Indian equity indices in the month of July'18 rose on back of positive sentiments amongst the market participants. The month started with positive news on progress of south-west monsoon rains spread across the country which took optimism amongst investor's ahead of the earnings season. The Nikkei India Manufacturing Purchasing Managers' Index (PMI) showed improvement in the domestic manufacturing conditions which boosted the domestic equity markets. Further to this, the positive momentum was supported by the buying momentum of the foreign and domestic institutional investors (FII & DII). On the global front, U.S. markets also came in positive, backed by some upbeat economic data for July'18 and optimism on the quarter earnings. Further, the Federal Reserve's (Fed) positive outlook on U.S. and better than expected U.S. economic data supported the positive momentum in the US markets. Investors found relief post reports that there would removal of trade barriers between US & Euro zone. The domestic bond yields fell during the month on host of positive sentiments, and closed at 7.77%. The month started with the increase in the minimum support price by the central government, which was largely in line with the market expectation. This was further backed by the weekly G-sec auctions which were subscribed by long term investors. There was further a decline in the global crude oil prices which led to the decline in the bond yields. Open market operations for Government securities were conducted by the Reserve Bank of India (RBI) which also boosted investor sentiments in the domestic bond market.

Market Performance*

The Indian equity markets ended the month in a positive note, on back of good macroeconomic indicators, distributed rainfall across the country, ruling party win in no-confidence motion in Lok Sabha and low crude oil prices. Nifty 50 was up by 5.99% (M-o-M) whereas S&P BSE Sensex was up by 6.16% (M-o-M). The S&P BSE Midcap and S&P BSE Small cap indices were also up by 3.64% (M-o-M) and 3.44% (M-o-M) respectively.

IIP^

India's Index of Industrial Production (IIP) slowed down the pace for the month May'18 to 3.2% as compared to 4.8% (revised) in Apr'18, mainly on back of slowdown in manufacturing activity. The significant decline in the performance of intermediate goods has been acting as a drag on the IIP. Manufacturing sector grew 2.8% in May'18 compared with a 5.2% in Apr'18. Mining activity rose 5.7% in May'18 compared with a 5.1% growth in Apr'18.

Inflation^^

The Consumer Price Index (CPI) based inflation for the month of June'18 increased to 5.00% as compared to 4.87% in May'18. This was driven by higher fuel prices and depreciating rupee.

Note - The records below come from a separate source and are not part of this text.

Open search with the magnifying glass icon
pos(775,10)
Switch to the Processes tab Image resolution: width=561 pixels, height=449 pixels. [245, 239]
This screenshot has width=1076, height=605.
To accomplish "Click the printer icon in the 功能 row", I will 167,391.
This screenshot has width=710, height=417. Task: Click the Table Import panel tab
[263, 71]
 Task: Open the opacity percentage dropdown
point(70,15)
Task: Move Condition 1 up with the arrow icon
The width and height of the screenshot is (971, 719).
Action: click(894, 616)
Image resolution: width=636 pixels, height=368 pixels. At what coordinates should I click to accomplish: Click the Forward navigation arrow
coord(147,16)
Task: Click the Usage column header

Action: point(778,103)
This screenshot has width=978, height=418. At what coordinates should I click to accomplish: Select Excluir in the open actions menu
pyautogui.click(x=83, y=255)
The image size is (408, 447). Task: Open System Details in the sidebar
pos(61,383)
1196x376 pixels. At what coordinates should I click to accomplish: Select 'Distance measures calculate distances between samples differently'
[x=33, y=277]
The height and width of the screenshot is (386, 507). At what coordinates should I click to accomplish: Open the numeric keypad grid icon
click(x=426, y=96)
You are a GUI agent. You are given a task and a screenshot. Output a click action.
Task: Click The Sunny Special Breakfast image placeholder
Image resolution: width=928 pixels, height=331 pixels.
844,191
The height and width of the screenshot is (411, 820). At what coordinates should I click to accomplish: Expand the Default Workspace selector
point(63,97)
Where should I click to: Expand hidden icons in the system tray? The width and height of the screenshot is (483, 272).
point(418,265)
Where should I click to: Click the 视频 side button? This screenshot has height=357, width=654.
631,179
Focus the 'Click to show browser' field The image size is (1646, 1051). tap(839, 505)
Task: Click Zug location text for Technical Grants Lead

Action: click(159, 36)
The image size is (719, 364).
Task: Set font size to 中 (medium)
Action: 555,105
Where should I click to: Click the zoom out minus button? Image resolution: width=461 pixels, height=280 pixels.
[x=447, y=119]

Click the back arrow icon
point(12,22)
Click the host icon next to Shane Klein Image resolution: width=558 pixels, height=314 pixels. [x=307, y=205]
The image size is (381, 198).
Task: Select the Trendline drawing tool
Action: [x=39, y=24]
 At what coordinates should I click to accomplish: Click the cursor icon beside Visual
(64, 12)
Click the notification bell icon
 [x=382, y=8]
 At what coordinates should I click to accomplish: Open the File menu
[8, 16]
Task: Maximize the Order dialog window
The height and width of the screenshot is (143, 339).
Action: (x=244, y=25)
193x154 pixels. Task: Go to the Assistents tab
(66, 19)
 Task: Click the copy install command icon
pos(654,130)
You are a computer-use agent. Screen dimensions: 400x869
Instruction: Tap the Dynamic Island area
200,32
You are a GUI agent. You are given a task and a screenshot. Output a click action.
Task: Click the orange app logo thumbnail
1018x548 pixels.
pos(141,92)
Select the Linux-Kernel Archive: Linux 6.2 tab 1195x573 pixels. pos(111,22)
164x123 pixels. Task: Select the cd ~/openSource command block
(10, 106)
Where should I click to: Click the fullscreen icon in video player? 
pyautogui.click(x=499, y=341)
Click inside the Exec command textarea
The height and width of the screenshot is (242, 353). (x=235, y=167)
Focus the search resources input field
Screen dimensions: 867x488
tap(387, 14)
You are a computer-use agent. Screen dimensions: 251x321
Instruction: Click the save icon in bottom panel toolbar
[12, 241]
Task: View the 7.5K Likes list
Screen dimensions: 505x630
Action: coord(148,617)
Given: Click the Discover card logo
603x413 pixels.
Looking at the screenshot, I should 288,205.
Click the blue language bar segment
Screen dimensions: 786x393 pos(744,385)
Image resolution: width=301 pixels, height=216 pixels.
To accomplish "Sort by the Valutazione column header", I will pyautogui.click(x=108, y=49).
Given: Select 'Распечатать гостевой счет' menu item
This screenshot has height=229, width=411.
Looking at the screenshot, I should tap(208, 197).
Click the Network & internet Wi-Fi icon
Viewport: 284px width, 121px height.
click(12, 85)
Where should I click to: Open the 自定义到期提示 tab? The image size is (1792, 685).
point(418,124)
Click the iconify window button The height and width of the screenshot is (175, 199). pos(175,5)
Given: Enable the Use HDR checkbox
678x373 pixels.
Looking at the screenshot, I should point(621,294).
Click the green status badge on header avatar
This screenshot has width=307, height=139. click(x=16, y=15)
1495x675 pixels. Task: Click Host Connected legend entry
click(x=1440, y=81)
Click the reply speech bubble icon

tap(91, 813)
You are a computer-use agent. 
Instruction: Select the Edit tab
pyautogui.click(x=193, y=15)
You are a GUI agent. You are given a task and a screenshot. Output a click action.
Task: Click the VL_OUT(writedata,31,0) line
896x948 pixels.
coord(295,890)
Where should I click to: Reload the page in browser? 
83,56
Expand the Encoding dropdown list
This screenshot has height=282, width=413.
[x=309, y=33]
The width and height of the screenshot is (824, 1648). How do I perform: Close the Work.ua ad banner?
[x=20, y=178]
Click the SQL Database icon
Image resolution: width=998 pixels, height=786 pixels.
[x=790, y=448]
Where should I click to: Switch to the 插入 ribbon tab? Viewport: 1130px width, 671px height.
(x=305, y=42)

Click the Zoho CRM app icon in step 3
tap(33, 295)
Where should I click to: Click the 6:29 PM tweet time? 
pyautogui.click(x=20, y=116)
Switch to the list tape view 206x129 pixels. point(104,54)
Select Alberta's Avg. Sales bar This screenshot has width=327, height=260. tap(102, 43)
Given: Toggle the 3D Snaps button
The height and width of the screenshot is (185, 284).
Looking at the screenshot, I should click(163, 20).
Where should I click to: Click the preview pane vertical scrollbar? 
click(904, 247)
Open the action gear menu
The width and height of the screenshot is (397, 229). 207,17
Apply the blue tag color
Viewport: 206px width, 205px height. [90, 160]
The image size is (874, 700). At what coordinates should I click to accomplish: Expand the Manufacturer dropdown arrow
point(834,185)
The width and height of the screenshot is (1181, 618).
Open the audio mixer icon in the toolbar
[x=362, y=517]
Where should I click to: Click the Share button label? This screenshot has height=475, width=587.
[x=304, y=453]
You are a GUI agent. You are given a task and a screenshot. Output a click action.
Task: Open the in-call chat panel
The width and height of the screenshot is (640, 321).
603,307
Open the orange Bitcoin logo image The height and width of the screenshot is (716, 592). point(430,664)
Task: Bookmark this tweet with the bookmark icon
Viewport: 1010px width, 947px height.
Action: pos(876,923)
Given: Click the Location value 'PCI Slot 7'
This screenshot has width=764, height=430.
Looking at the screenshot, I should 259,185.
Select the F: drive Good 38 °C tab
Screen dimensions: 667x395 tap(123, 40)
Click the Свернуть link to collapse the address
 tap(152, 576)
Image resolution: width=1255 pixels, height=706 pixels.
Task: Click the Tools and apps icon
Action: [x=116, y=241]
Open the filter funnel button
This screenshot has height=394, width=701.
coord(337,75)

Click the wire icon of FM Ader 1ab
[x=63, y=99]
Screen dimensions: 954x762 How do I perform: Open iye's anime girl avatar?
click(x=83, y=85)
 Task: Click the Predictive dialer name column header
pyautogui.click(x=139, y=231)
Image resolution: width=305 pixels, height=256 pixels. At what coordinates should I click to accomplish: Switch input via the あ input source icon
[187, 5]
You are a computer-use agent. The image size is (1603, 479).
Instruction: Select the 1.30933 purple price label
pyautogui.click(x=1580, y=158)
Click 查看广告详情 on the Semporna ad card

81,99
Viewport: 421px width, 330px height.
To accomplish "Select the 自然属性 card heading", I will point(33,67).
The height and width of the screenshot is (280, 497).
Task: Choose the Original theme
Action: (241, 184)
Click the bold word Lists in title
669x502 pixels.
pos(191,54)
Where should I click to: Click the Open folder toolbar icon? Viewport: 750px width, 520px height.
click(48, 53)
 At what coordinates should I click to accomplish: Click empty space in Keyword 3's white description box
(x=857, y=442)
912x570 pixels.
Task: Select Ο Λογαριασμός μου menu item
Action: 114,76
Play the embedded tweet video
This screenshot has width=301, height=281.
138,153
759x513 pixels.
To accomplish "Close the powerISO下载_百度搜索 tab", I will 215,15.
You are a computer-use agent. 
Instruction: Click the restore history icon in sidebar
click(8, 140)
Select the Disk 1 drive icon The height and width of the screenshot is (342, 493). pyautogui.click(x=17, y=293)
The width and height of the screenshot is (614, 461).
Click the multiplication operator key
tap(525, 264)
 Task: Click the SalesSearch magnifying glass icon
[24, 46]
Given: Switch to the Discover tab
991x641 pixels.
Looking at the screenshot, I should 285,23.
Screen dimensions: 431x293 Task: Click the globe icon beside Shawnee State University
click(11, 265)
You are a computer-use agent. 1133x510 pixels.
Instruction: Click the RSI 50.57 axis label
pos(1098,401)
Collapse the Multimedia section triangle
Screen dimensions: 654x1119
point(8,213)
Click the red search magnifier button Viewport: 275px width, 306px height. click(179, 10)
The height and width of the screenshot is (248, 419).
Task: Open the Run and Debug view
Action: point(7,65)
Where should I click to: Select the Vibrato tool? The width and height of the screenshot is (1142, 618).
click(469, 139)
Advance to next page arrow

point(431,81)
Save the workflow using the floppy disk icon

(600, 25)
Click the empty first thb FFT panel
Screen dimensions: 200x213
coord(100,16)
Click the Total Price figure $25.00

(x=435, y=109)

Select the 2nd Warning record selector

Amongst the CPI basket, food and beverages inflation eased of to 3.18% in June'18 from 3.29% in May 2018. Fuel and light inflation stood at 7.14 %, Clothing and footwear was at 5.67% and Housing inflation stood at 8.45% in June'18. With the latest reading inflation is nearing the upper tolerance level of 6% marked by the Reserve Bank of India. Further to this RBI had revised its retail inflation estimates upwards last month, estimating it to remain around 4.9% during H1FY2019.

Trade Deficit##

Trade deficit widened to $16.86 bn in June'18 as against $14.62 bn in May'18. The trade deficit in June'18 was the highest since Nov'14, mainly due to costlier crude oil imports. During the month of June'18 India's exports grew to 17.57% to $27.7 bn while, import grew 21.31% to $44.3bn. Oil import rose to 56.61% to $12.73 bn and Gold imports dipped to 3% to $2.38 bn in June'18.

Triggers

  • Investors would closely track geo-political situation especially the trade war between US and China the movement of rupee against the dollar and crude oil price which will remain a major concern for investors.
  • Investments by the foreign and domestic investors would be a key point to watch out for, which could keep sentiments elevated.
  • The ongoing corporate earnings season would be a key trigger to watch out for the Indian equity market.

Source:
* Bloomberg
^ mospi.nic.in
^^ ICRA & RBI
## Ministry of commerce

Disclaimer:
The information used towards formulating the outlook has been obtained from sources published by third parties. While such publications are believed to be reliable, however, neither the AMC, its officers, the trustees, the Fund nor any of their affiliates or representatives assume any responsibility for the accuracy of such information. CRMF, its sponsors, its trustees, CRAMC, its employees, officer, directors, etc. assume no financial liability whatsoever to the user of this document. Mutual Fund Investments are subject to market risk. Investors are requested to read the Scheme related documents carefully before investing.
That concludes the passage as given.